文書抜粋 —
+ + + + +
世界の人々を理解するためには各地の歴史や習慣を知るべき。ならばと、長い歴史の中で祈りや祭りのためにあったものを集めようと考えた人たちがいました。それは今の言葉を借りれば、文化の多様性を認め、理解するということです。百年近くそんな活動をしてきた天理大学附属天理参考館のコレクションと、奈良国立博物館所蔵の仏教美術作品などを組み合わせる展覧会が開催中。
そこでコラムニストの辛酸なめ子さんが見たものは?
天理参考館や奈良国立博物館が所蔵する貴重なコレクションをもとに厳選された展示品が並ぶ、特別展「世界探検の旅」。文化の交流について考えさせられる興味深い展示で、世界のディープな風習にも引き込まれます。昨今「呪物」がブームですが、この会場にもそんなヴァイブスを放つアイテムがひしめいていました。

「世界探検の旅—美と驚異の遺産—」展示風景 奈良国立博物館、2025年
《儀礼劇チャロナランの仮面 魔女ランダ》 《儀礼劇チャロナランの仮面 聖獣バロン・ケケット》 インドネシア、バリ島 20世紀前半 天理大学附属天理参考館蔵
精霊の仮面が並ぶコーナーも圧巻で、神と人とをつなぐ本気のクリエイティビティに目を奪われました。日本の妖怪にも通じるものがあります。
+ + + + +
作業指示 1 — 次の(a)〜(c)が展覧会の記事の内容と合うかどうか、それぞれ「はい」か「いいえ」で答え、判断の根拠となる記事の語句をそのまま引用せよ。(a) 天理参考館は百年近く収集の活動を続けてきた。(b) 展覧会は東京国立博物館で開かれている。(c) バリ島の仮面は19世紀後半のものである。
作業指示 2 — 展覧会の記事で、精霊の仮面が並ぶコーナーは日本の何に通じるとされているか。
作業指示 3 — 展覧会の記事を、示されている最後の文の後から書き継げ。

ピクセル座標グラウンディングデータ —
+ + + + +
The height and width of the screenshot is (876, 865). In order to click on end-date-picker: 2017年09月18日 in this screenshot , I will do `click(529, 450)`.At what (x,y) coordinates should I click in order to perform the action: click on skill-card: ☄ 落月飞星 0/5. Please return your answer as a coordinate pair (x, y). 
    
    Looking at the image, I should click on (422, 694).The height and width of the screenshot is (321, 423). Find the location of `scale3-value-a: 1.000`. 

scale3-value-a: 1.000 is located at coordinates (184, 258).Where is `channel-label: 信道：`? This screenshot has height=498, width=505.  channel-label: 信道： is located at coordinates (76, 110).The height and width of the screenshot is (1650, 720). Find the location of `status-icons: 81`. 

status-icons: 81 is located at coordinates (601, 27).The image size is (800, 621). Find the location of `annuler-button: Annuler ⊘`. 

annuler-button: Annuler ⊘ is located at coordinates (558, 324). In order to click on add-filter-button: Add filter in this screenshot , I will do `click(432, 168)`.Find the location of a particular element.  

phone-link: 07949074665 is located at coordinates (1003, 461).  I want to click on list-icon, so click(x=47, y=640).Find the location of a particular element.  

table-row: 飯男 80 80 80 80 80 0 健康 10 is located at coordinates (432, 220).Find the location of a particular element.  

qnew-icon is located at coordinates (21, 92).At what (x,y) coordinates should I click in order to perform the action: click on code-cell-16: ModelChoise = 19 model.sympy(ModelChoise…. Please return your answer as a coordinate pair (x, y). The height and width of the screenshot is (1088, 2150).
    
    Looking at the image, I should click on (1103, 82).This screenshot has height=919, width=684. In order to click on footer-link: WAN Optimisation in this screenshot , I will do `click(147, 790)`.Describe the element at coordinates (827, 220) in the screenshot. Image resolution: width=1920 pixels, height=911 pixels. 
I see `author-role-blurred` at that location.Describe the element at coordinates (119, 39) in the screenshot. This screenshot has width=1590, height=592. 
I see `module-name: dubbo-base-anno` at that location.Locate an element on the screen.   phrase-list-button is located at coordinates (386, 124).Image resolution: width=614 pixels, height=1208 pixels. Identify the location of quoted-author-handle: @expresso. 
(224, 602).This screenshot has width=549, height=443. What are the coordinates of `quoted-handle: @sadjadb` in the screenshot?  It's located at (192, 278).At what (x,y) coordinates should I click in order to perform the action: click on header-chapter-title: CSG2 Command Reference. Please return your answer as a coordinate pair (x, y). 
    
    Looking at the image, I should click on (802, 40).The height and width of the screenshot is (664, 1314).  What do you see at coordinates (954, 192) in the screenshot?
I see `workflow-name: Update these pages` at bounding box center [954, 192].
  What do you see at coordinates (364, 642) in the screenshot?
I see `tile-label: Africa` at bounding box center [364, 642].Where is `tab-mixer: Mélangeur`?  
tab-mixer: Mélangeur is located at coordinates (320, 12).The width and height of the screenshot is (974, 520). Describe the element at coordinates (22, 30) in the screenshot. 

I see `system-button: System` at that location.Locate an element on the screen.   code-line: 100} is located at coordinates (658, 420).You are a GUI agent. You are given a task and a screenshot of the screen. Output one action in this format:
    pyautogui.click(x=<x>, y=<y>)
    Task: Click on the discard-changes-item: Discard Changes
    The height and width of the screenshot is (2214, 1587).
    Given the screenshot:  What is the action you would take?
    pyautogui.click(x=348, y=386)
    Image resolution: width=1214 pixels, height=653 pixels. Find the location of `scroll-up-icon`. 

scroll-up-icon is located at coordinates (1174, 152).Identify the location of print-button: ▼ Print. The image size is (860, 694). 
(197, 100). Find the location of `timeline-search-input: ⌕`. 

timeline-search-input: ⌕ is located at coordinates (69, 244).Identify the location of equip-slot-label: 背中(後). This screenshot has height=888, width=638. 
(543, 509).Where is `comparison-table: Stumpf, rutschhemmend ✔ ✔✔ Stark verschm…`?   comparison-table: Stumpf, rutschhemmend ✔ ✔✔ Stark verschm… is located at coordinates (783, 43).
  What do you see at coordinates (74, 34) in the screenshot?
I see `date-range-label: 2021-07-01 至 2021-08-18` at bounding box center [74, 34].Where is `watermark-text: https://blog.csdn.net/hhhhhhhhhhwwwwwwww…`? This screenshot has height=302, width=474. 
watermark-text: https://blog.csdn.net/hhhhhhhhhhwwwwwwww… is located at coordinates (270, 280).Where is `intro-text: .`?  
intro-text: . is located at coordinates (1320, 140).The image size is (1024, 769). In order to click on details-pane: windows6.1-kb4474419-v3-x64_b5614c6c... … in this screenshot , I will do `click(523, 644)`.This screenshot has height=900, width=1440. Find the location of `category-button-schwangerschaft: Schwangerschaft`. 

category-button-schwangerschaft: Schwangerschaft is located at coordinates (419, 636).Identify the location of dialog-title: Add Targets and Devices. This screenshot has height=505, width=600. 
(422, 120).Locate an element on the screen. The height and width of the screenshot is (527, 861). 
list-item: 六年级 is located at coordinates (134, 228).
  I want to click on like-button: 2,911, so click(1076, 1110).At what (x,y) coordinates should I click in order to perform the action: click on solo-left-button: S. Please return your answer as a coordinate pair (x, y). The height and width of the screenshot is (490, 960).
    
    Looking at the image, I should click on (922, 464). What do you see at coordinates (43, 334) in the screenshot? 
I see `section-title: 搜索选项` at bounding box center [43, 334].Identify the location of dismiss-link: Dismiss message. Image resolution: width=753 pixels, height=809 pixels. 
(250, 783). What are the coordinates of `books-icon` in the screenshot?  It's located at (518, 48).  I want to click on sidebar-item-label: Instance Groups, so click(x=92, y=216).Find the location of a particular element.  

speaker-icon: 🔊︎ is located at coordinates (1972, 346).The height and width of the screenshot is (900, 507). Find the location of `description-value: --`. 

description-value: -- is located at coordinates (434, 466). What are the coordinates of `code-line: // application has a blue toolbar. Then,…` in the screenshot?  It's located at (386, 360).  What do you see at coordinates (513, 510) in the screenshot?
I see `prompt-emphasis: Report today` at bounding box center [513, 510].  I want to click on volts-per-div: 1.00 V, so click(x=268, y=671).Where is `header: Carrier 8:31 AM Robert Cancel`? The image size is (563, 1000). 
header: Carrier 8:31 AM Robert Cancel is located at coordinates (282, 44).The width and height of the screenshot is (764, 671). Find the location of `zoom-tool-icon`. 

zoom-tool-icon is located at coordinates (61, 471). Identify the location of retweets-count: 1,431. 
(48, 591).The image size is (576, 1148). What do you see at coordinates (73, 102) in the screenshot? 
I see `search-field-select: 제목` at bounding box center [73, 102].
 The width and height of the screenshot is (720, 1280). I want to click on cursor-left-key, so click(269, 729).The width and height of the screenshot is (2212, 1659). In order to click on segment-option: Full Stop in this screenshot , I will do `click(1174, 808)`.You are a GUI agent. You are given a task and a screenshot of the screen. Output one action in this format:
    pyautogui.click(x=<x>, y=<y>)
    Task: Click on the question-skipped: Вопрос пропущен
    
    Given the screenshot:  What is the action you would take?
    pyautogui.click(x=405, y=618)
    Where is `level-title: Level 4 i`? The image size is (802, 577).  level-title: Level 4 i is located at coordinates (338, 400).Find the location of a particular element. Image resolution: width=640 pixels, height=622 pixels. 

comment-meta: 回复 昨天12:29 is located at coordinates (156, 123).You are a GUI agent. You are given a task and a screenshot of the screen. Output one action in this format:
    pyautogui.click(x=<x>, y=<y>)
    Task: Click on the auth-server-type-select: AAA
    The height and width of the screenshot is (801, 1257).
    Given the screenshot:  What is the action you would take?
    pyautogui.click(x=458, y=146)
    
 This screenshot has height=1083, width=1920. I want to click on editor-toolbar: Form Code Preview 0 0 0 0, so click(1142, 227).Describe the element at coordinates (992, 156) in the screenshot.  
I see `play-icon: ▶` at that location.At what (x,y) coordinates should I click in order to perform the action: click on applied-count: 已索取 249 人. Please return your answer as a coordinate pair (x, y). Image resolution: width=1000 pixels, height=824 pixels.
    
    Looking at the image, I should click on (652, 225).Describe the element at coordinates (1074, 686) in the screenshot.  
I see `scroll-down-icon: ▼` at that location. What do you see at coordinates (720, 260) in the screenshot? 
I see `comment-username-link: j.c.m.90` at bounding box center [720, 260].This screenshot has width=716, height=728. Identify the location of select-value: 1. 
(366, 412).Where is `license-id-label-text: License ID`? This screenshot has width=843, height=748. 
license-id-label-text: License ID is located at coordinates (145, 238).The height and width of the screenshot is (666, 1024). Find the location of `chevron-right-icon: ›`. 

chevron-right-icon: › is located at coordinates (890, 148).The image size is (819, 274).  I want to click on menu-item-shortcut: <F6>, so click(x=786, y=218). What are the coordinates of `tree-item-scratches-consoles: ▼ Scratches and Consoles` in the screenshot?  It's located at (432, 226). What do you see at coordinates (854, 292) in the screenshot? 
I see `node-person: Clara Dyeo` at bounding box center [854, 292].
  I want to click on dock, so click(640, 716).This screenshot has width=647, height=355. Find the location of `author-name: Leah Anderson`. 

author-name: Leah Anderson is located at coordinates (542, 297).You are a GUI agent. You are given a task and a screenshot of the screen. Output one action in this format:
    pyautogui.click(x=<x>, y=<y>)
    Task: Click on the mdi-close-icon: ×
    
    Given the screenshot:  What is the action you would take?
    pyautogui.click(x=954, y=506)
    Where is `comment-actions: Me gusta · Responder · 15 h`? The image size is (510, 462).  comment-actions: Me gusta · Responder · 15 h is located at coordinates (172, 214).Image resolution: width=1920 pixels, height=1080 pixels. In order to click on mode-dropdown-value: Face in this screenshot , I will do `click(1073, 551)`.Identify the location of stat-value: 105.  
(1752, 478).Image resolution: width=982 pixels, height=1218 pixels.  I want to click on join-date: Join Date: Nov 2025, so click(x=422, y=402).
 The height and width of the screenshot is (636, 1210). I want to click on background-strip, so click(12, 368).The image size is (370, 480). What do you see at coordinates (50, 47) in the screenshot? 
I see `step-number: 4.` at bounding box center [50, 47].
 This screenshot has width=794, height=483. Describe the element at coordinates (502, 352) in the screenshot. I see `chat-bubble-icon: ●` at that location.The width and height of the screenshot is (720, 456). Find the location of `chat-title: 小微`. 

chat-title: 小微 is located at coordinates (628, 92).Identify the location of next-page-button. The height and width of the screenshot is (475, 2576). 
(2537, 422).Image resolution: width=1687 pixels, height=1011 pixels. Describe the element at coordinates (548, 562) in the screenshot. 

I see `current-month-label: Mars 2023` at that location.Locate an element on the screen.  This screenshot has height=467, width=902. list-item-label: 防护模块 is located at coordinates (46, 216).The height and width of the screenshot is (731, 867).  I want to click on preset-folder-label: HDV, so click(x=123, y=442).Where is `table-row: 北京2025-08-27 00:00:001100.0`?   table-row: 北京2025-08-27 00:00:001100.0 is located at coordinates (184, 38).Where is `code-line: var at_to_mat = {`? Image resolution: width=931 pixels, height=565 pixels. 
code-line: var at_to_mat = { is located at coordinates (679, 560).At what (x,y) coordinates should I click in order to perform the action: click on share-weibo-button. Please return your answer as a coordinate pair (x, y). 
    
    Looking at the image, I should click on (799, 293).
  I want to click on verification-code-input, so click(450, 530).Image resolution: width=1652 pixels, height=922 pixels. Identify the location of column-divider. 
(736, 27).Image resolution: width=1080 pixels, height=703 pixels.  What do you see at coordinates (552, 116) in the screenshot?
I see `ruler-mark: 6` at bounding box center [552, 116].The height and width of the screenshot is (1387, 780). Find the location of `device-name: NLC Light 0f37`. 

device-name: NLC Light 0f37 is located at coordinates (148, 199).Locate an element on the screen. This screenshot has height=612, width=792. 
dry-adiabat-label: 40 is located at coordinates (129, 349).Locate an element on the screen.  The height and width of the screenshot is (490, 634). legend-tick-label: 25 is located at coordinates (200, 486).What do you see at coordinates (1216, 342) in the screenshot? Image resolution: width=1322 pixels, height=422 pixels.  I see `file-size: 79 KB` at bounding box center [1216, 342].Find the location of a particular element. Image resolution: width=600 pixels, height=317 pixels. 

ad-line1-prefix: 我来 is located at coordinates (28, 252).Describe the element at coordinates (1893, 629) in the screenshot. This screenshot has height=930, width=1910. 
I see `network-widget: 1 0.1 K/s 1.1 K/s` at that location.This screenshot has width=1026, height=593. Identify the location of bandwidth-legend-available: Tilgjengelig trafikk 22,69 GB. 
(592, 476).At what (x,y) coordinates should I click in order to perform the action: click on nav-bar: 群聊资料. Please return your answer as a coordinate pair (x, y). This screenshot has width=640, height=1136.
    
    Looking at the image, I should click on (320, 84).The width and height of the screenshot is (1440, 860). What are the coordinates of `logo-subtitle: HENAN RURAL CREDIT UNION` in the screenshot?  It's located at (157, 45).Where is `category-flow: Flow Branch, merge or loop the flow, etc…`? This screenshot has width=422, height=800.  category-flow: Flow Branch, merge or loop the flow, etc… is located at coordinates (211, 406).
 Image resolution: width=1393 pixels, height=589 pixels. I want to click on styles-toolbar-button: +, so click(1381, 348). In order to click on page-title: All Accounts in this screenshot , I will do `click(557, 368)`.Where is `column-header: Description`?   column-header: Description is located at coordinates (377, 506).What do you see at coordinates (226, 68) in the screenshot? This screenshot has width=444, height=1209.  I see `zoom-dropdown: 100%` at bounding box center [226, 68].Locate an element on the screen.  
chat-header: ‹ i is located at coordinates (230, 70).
+ + + + +
回答欄 1 —
(a) はい —「百年近くそんな活動をしてきた」
(b) いいえ —「奈良国立博物館、2025年」
(c) いいえ —「20世紀前半」

回答欄 2 — 日本の妖怪

回答欄 3 —
「世界探検の旅—美と驚異の遺産—」展示風景 奈良国立博物館、2025年
パプアニューギニアの仮面のうち、印象的だったのは精霊仮面「コヴァヴェ」。豚の霊魂を食べて生きる山に棲む精霊を模しているそうで、身に付けた瞬間、変性意識に導かれそうです。男子が成人となったとき、秘密結社への入社式で着用されます。

《精霊仮面「コヴァヴェ」》 パプアニューギニア、ニューギニア島 20世紀前半 天理大学附属天理参考館蔵
そしてひときわ妖気を放っていたのが、台湾原住民族、ブヌン族の《首狩りの刀》。日本統治時代まで首狩りの風習が残っていたそうで、まだ最近のものだと思うと呪物の残留思念も漂ってくるようです。首を狩りやすいような形で、柄が長いのは血しぶきを浴びない工夫でしょうか。まさにこの分野では「グッドデザイン賞」ものです。首狩り族の勇者の上衣「ルクス・カハ」も伝統的なストライプがおしゃれでした。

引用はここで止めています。